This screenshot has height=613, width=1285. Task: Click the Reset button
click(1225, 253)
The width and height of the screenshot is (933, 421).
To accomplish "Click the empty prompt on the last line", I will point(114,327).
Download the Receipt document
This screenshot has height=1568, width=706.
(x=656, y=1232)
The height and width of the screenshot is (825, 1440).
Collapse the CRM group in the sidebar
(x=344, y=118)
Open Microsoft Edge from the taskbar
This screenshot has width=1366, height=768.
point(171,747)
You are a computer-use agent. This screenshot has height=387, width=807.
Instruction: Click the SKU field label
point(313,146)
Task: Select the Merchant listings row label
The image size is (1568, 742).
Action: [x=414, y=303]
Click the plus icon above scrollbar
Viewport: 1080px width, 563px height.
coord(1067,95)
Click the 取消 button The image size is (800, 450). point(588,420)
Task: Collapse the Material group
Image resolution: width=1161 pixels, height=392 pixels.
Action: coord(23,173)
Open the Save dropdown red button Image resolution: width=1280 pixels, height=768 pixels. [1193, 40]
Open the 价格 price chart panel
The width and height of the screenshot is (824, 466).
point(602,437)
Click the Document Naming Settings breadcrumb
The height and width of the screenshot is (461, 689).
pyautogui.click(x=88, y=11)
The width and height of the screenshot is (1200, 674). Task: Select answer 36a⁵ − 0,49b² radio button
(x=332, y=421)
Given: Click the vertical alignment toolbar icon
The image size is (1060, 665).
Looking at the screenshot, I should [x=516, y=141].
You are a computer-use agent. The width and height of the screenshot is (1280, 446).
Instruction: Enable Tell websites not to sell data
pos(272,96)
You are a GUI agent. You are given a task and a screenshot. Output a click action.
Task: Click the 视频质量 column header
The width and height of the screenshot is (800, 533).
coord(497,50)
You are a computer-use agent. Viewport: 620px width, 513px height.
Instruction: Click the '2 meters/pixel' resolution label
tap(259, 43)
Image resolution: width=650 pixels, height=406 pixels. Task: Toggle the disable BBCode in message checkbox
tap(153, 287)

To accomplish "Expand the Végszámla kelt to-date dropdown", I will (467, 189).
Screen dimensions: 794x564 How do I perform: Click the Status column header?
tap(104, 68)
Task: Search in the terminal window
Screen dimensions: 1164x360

##############################

### Assignment
The reply should restate the records above in full, character for character.

### Task result
This screenshot has height=613, width=1285. Task: Click the Reset button
click(1225, 253)
The width and height of the screenshot is (933, 421).
To accomplish "Click the empty prompt on the last line", I will point(114,327).
Download the Receipt document
This screenshot has height=1568, width=706.
(x=656, y=1232)
The height and width of the screenshot is (825, 1440).
Collapse the CRM group in the sidebar
(x=344, y=118)
Open Microsoft Edge from the taskbar
This screenshot has width=1366, height=768.
point(171,747)
You are a computer-use agent. This screenshot has height=387, width=807.
Instruction: Click the SKU field label
point(313,146)
Task: Select the Merchant listings row label
The image size is (1568, 742).
Action: [x=414, y=303]
Click the plus icon above scrollbar
Viewport: 1080px width, 563px height.
coord(1067,95)
Click the 取消 button The image size is (800, 450). point(588,420)
Task: Collapse the Material group
Image resolution: width=1161 pixels, height=392 pixels.
Action: coord(23,173)
Open the Save dropdown red button Image resolution: width=1280 pixels, height=768 pixels. [1193, 40]
Open the 价格 price chart panel
The width and height of the screenshot is (824, 466).
point(602,437)
Click the Document Naming Settings breadcrumb
The height and width of the screenshot is (461, 689).
pyautogui.click(x=88, y=11)
The width and height of the screenshot is (1200, 674). Task: Select answer 36a⁵ − 0,49b² radio button
(x=332, y=421)
Given: Click the vertical alignment toolbar icon
The image size is (1060, 665).
Looking at the screenshot, I should [x=516, y=141].
You are a computer-use agent. The width and height of the screenshot is (1280, 446).
Instruction: Enable Tell websites not to sell data
pos(272,96)
You are a GUI agent. You are given a task and a screenshot. Output a click action.
Task: Click the 视频质量 column header
The width and height of the screenshot is (800, 533).
coord(497,50)
You are a computer-use agent. Viewport: 620px width, 513px height.
Instruction: Click the '2 meters/pixel' resolution label
tap(259, 43)
Image resolution: width=650 pixels, height=406 pixels. Task: Toggle the disable BBCode in message checkbox
tap(153, 287)

To accomplish "Expand the Végszámla kelt to-date dropdown", I will (467, 189).
Screen dimensions: 794x564 How do I perform: Click the Status column header?
tap(104, 68)
Task: Search in the terminal window
Screen dimensions: 1164x360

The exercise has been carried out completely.